▸ Extrait fourni:
▼▼▼

Réalité... pas si virtuelle dans l'industrie navale

Euronaval a réuni les acteurs internationaux de la construction navale et de l'armement et attiré les Marines du monde entier à Paris Le Bourget du 17 au 21 octobre derniers. Dans l'industrie navale de Défense, comme dans la plupart des secteurs de l'économie aujourd'hui, la transition numérique est une préoccupation majeure. La question sera aussi débattue à La Rochelle lors des Assises de la mer.

Salon digital et naval
La révolution numérique est en marche dans le secteur. En témoigne le programme des conférences traitant de "Cybersécurité en milieu maritime" de "Conduire la transformation numérique avec des stratégiques... Un prix « Digital et Numérique- Simulation réalité virtuelle et augmentée » a ainsi été décerné par le GICAN dans le cadre des trophées Euronaval de l'innovation. L'évènement lui-même a développé sa propre application mobile. La Défense est à priori un secteur où l'on cultive le secret, mais en matière de communication les industriels ont largement dépassé le cap du simple site Internet. Ils sont visibles sur les réseaux sociaux et s'adaptent à l'ère du numérique. Chaine YouTube, comptes Instagram, Twitter, Facebook ... la plupart d'entre-eux sont à la page.

▲▲▲

Pouvez-vous extraire, mot pour mot, le passage du texte sur le numérique dans l'industrie navale qui va de « Salon digital et » jusqu'à « sont à la page. » ? Vous n'aurez pas besoin de la liste pour faire l'exercice.

▸ Données brutes:
▼▼▼

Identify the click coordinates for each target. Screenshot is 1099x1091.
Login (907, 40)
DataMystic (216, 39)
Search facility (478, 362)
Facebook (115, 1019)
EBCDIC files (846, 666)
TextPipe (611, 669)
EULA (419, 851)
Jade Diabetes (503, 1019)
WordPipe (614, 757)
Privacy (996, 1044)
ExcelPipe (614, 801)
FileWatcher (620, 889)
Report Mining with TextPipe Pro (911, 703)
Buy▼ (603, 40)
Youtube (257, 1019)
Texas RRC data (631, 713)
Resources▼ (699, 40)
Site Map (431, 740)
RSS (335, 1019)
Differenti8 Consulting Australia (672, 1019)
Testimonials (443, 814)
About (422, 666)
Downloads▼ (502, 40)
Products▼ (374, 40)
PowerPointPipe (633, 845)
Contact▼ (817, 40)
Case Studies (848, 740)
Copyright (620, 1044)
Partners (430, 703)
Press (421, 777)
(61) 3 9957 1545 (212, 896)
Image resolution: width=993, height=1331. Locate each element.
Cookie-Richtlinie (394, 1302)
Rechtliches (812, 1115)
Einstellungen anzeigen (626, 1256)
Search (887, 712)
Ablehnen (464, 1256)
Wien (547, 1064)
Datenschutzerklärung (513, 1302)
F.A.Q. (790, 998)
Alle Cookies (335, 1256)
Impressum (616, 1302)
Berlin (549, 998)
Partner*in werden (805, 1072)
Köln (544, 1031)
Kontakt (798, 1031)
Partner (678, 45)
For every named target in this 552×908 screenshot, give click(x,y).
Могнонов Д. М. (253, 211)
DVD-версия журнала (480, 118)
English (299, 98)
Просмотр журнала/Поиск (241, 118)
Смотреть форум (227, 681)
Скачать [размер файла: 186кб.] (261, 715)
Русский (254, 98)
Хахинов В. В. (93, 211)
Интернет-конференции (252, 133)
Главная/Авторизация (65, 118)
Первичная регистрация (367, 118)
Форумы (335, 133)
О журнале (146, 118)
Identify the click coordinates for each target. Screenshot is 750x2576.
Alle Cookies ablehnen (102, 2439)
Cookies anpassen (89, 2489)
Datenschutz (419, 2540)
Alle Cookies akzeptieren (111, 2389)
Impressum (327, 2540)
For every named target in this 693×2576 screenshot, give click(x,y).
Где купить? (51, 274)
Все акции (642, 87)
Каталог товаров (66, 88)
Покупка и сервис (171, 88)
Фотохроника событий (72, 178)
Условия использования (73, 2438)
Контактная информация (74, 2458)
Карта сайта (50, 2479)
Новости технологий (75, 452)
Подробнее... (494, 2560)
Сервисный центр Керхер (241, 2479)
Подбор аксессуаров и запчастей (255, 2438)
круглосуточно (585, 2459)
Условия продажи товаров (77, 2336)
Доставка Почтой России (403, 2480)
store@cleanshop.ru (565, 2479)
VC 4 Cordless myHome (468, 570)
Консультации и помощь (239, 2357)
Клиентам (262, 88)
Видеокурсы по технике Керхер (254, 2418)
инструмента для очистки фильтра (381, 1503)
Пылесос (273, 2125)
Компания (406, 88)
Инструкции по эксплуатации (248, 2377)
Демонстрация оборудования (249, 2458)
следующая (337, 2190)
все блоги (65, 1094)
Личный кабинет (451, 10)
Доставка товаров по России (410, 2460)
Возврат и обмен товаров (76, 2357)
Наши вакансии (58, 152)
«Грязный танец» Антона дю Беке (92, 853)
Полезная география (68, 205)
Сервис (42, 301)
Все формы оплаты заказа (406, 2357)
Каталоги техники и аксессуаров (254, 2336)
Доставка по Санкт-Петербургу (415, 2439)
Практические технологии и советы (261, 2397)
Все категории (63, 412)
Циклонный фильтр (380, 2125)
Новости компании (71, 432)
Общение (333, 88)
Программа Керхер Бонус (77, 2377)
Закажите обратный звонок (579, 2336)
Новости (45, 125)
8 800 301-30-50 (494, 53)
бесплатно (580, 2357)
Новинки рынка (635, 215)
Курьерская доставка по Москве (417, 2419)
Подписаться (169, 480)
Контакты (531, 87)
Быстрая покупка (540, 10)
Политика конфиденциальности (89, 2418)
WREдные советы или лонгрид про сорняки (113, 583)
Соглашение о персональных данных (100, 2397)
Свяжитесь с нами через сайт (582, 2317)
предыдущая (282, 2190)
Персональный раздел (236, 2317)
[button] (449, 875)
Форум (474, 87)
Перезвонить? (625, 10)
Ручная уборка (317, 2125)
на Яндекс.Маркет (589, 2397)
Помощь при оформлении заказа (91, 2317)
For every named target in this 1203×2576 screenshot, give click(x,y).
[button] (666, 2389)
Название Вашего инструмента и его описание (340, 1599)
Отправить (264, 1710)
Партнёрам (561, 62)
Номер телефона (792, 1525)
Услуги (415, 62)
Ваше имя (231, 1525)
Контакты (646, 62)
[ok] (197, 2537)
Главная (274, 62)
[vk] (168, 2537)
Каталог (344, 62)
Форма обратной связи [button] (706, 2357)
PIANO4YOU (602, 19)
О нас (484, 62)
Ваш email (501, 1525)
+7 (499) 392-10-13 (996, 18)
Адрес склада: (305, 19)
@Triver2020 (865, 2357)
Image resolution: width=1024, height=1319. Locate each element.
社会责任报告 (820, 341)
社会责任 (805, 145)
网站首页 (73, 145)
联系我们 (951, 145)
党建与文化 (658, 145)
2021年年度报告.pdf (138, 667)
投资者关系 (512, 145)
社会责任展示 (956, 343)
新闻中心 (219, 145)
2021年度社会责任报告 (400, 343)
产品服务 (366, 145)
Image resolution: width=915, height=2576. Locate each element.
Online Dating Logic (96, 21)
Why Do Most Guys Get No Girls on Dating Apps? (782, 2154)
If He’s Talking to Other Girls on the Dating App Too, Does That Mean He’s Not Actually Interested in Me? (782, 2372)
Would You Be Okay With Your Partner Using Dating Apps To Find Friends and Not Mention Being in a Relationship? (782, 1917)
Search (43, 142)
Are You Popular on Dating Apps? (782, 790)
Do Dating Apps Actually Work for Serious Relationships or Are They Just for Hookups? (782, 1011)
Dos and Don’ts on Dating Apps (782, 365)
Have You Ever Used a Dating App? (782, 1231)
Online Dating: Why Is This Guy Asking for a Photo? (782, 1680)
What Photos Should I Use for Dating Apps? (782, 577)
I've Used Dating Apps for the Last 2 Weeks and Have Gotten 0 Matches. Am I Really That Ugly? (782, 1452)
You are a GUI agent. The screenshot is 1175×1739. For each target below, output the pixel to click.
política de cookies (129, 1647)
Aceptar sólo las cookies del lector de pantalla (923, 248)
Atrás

▲▲▲

▸ Réponse attendue:
Salon digital et naval
La révolution numérique est en marche dans le secteur. En témoigne le programme des conférences traitant de "Cybersécurité en milieu maritime" de "Conduire la transformation numérique avec des stratégiques... Un prix « Digital et Numérique- Simulation réalité virtuelle et augmentée » a ainsi été décerné par le GICAN dans le cadre des trophées Euronaval de l'innovation. L'évènement lui-même a développé sa propre application mobile. La Défense est à priori un secteur où l'on cultive le secret, mais en matière de communication les industriels ont largement dépassé le cap du simple site Internet. Ils sont visibles sur les réseaux sociaux et s'adaptent à l'ère du numérique. Chaine YouTube, comptes Instagram, Twitter, Facebook ... la plupart d'entre-eux sont à la page.